# A Vision System using a 3-Dimensional Integration with Local and Global Wireless Interconnections

Seiji Kameda, Nobuo Sasaki, Hiroshi Ando, Daisuke Arizono, Kentaro Kimoto, Masaki Odahara, Mamoru Sasaki, Takamaro Kikkawa and Atsushi Iwata

Hiroshima University, 1-3-1 Kagamiyama, Higashi-Hiroshima, Hiroshima 739-8530, Japan Phone +81-824-22-7358, Fax +81-824-22-7358, E-mail kameda,iwa@dsl.hiroshima-u.ac.jp

#### 1 Introduction

The vertebrate visual system processes huge visual information in real-time by massively parallel neural networks arranged hierarchically. Inspired by the unique architecture and algorithm, the vision chips having the massively parallel structure have been developed[1]. And then, the multi-chip vision systems have been developed to improve resolution and processing function by using multiple chips configured hierarchically[2]. The multichip system, however, cannot keep the processing speed of each chip if inter-chip communication cannot deal with the huge processed information. It is called 'IO bottleneck'. To overcome the problem, we have proposed a 3-dimensional custom stuck system (3DCSS) integrating two types of wireless interconnections: LWI and GWI[3]. The local wireless interconnection, LWI, utilizes an onchip inductor coupling to transfer local data in parallel between adjacent chips and therefore can handle huge visual information[4]. Global wireless interconnection, GWI, utilizes electromagnetic wave transmission with onchip antennas to transfer global information throughout whole chips [5]. In the present study, we applied the 3DCSS to a vision system.

#### 2 Visual processing chip for 3DCSS

The vision system was configured by multi-chips of the developed visual processing chip for 3DCSS (VP3D chip). A block diagram of the VP3D chip consists of a cell array, pulse width modulator (PWM) and demodulator (PWD), LWI transmitters and receivers, and GWI receivers as shown in Fig.1. The cell array is composed of 80 x 80 pixel circuits. Fig.2(a) shows the circuit design depicting a single pixel of the VP3D chip. It consists of an analog memory, a resistive network and a sample/hold circuit (S/H)[2]. An analog input image is smoothed by the resistive network. The resistive network consists of a MOS resistor [2]. Fig. 2(b) shows the detailed design of the MOS resistor. The MOS resistor is improved the linearity compared to a MOS resistor in [2] by a parallel connection between a PMOS and a NMOS resistive elements. The smoothing area of the resistive network is controllable by external bias voltages.
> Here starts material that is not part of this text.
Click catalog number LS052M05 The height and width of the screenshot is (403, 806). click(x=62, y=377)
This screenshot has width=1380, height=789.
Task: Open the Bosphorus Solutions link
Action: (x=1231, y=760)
The S/H can serve as a subtractor and compensate for circuit offsets<sup>[2]</sup>. The PWM and PWD are used as image data conversion between analog data of the cell array and pulse width signal to transfer using LWI. The PWM and PWD are arranged every 4 column of the cell array in



Figure 1: A block diagram of the visual processing chip for 3DCSS (VP3D chip).

20 parallel, respectively. Fig.3 shows the circuit designs depicting the PWM and the PWD circuits. The PWD consists of PMOS and NMOS switched current sources (SCS) and an integration capacitor [6]. A pulse width signal from the LWI receiver fed into the switched current source is converted into current pulse and integrated on the capacitor. The output voltage is proportional to the input pulse width. And the PWD circuit can serve as a weighted adder-subtractor because the connection to PMOS or NMOS SCSs and these current values are controllable. The PWD circuit can be compensated mismatches of the SCSs to 8-bit accuracy by binary search. The PWM circuit consists of a clocked CMOS comparator capable of offset compensation[6]. The PWM generates a pulse signal to the LWI transmitter until a ramp voltage, Vrmp, is equal to an input voltage from the pixel circuit. Thus, the output pulse width is proportional to the pixel output voltage.

The pulse width image data is transferred from the LWI transmitter to the LWI receiver between adjacent chips by using inductive coupling consisted of two spiral inductors as shown in Fig.4[4]. The LWI transmitter and receiver were the same number as the PWM and PWD, respectively. The LWI realizes an asynchronous communication due to employing dynamic circuits and self pre-charge technique and therefore can regenerate a



Figure 2: (a)A circuit design depicting the single pixel of the VP3D chip. (b)Detailed design of the CMOS resistor.



Figure 3: Circuit designs depicting the PWM and PWD circuits.

transmitted pulse without any clocking scheme[4]. To separate positive and negative edges of the pulse width signal, the transmitter and receiver have encoder and decoder, respectively. A distance between two spiral inductors can be separated up to about 150 um. As computed waveforms, a maximum transfer rate of the LWI circuits was 250 Mbps/cell, which was limited to a decoding time, and enough for the image data transfer.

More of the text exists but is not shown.